**What is required**: Restate the entries below in full, exactly as they read, but without pictures.

Stored data:
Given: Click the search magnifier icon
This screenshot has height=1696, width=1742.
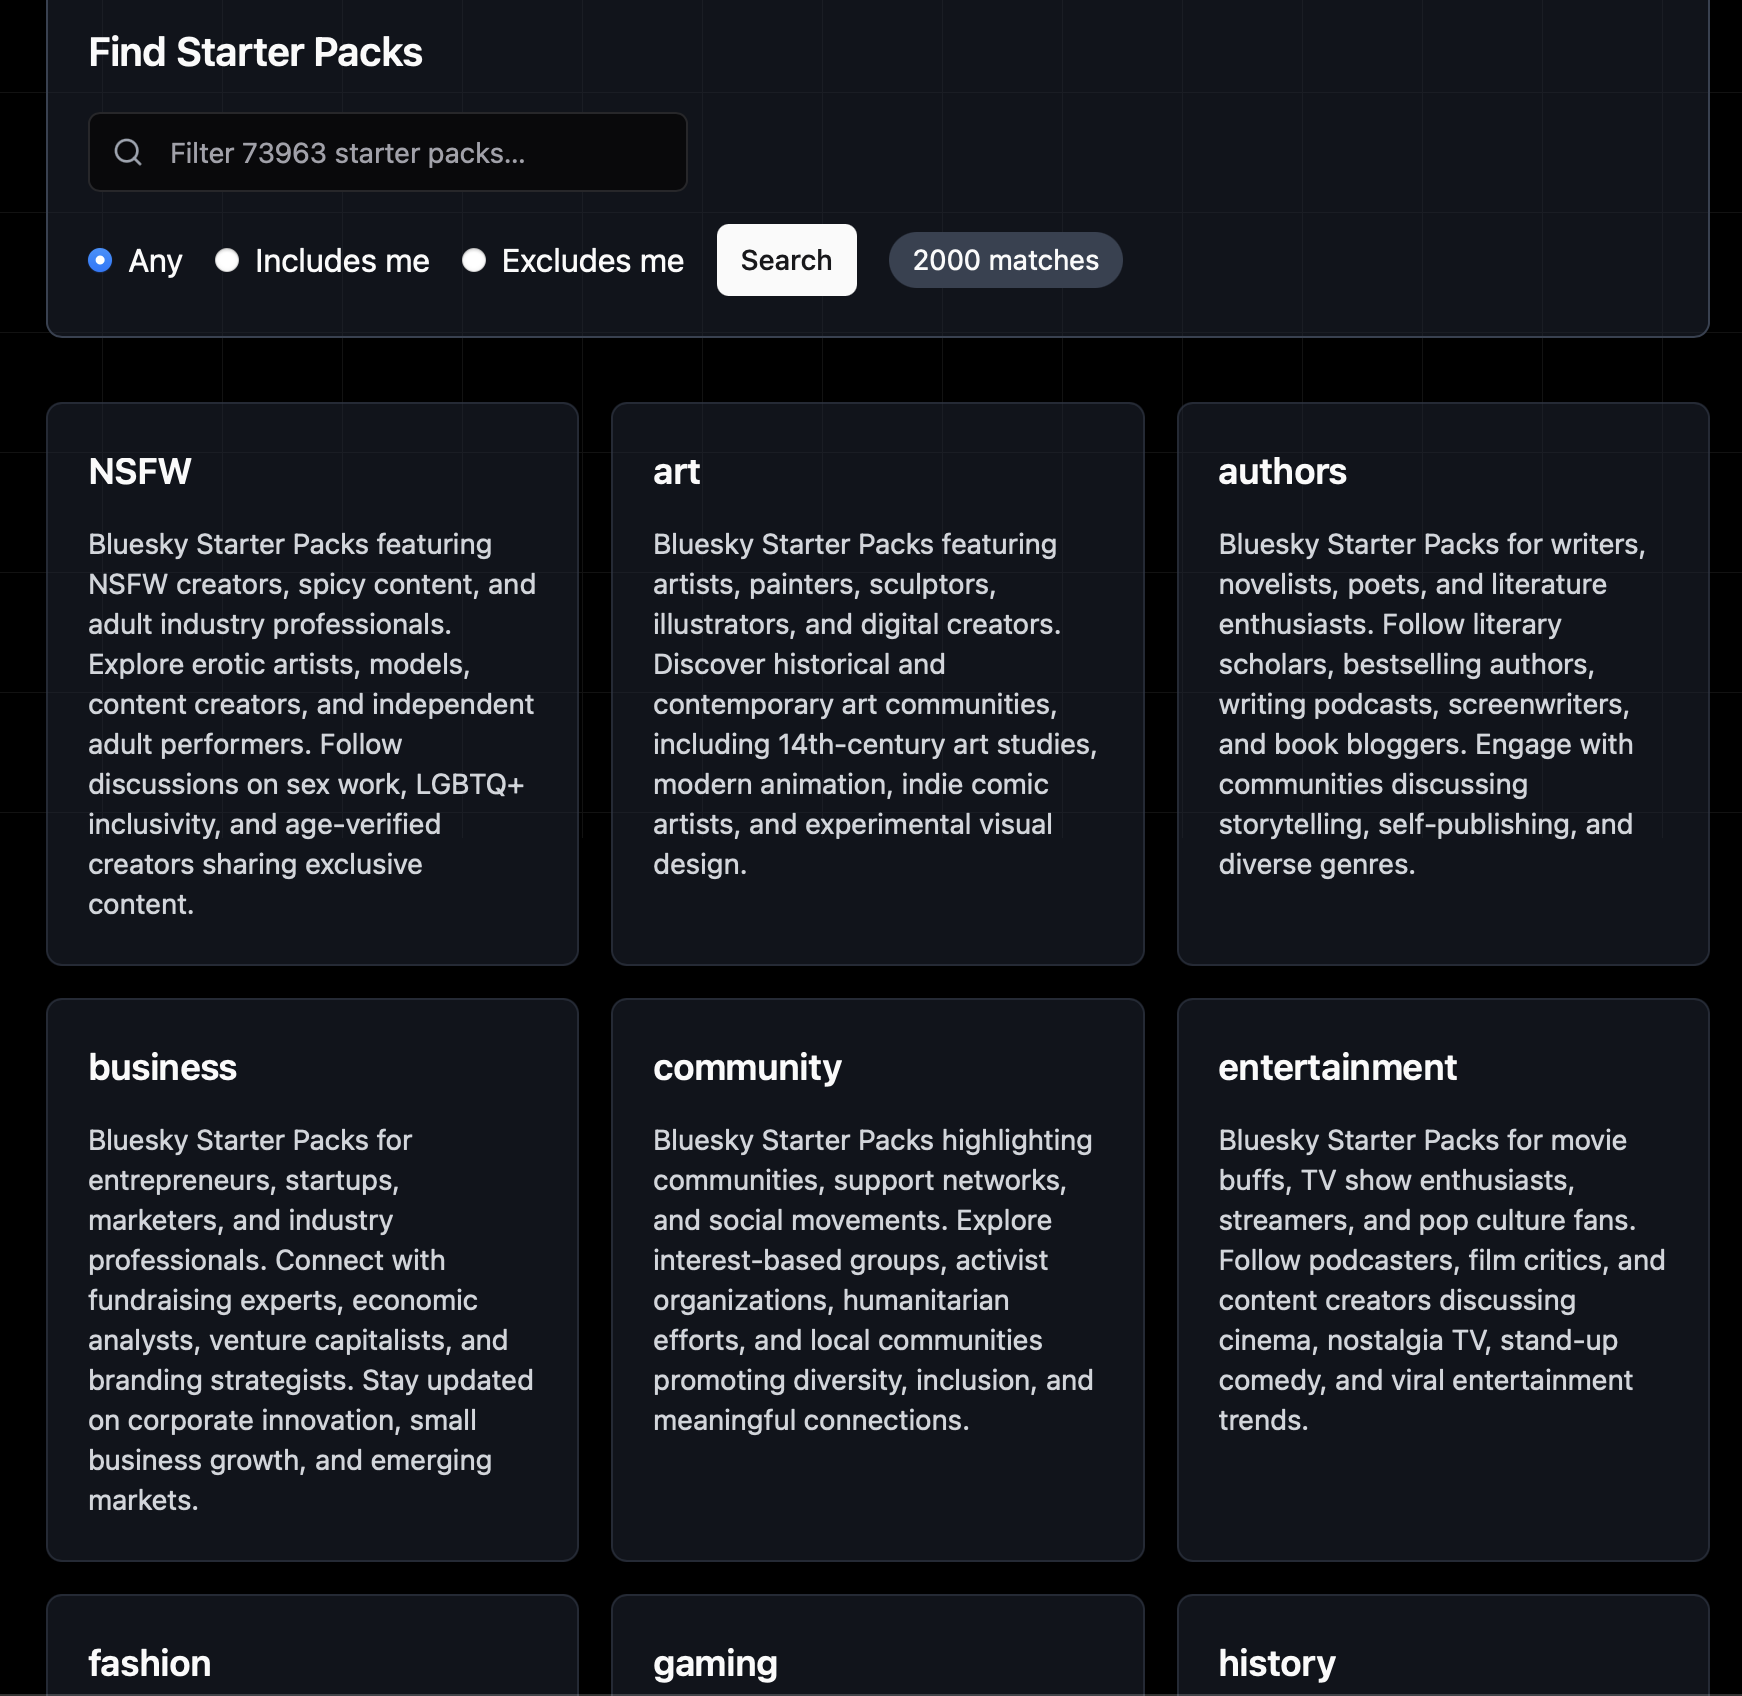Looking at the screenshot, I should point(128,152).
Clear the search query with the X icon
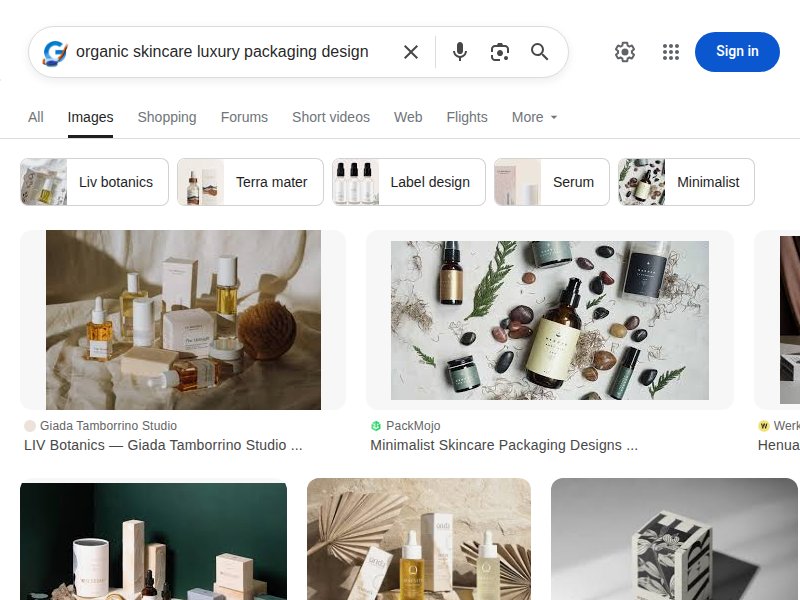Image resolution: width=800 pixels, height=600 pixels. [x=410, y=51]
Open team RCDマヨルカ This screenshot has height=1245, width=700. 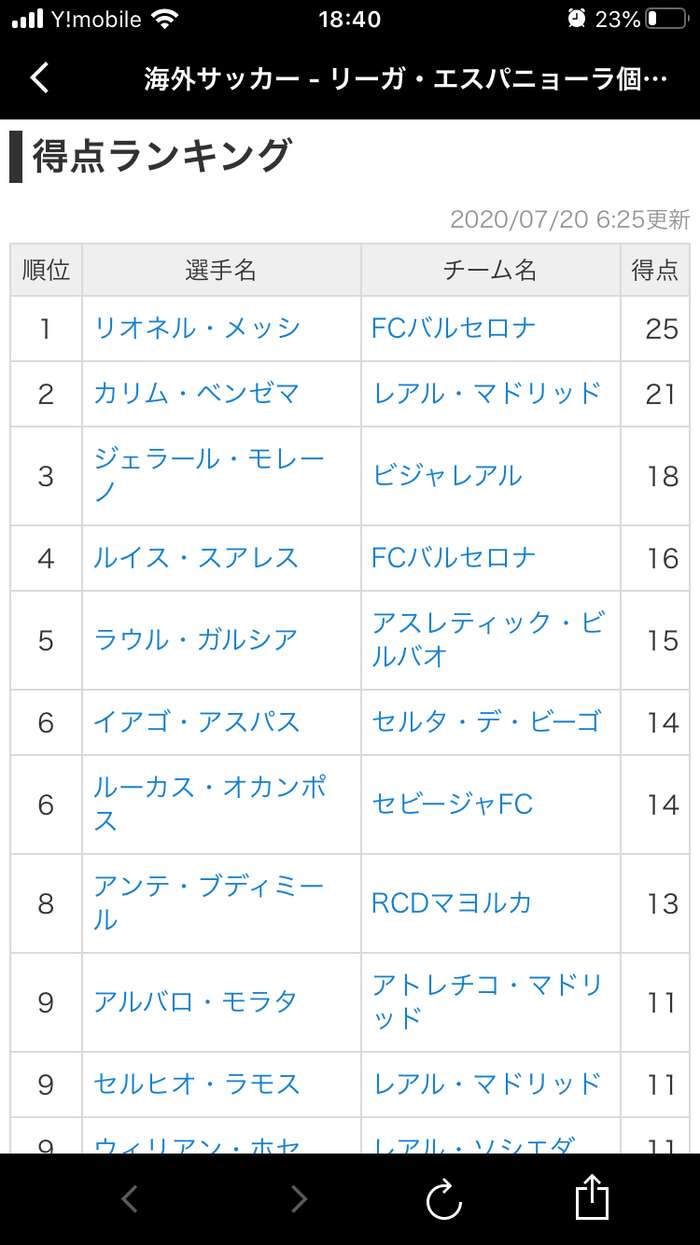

**Output of the exercise**:
Given: Click the search magnifier icon
This screenshot has height=1696, width=1742.
Looking at the screenshot, I should point(128,152).
Clear the search query with the X icon
Image resolution: width=800 pixels, height=600 pixels. [x=410, y=51]
Open team RCDマヨルカ This screenshot has height=1245, width=700. 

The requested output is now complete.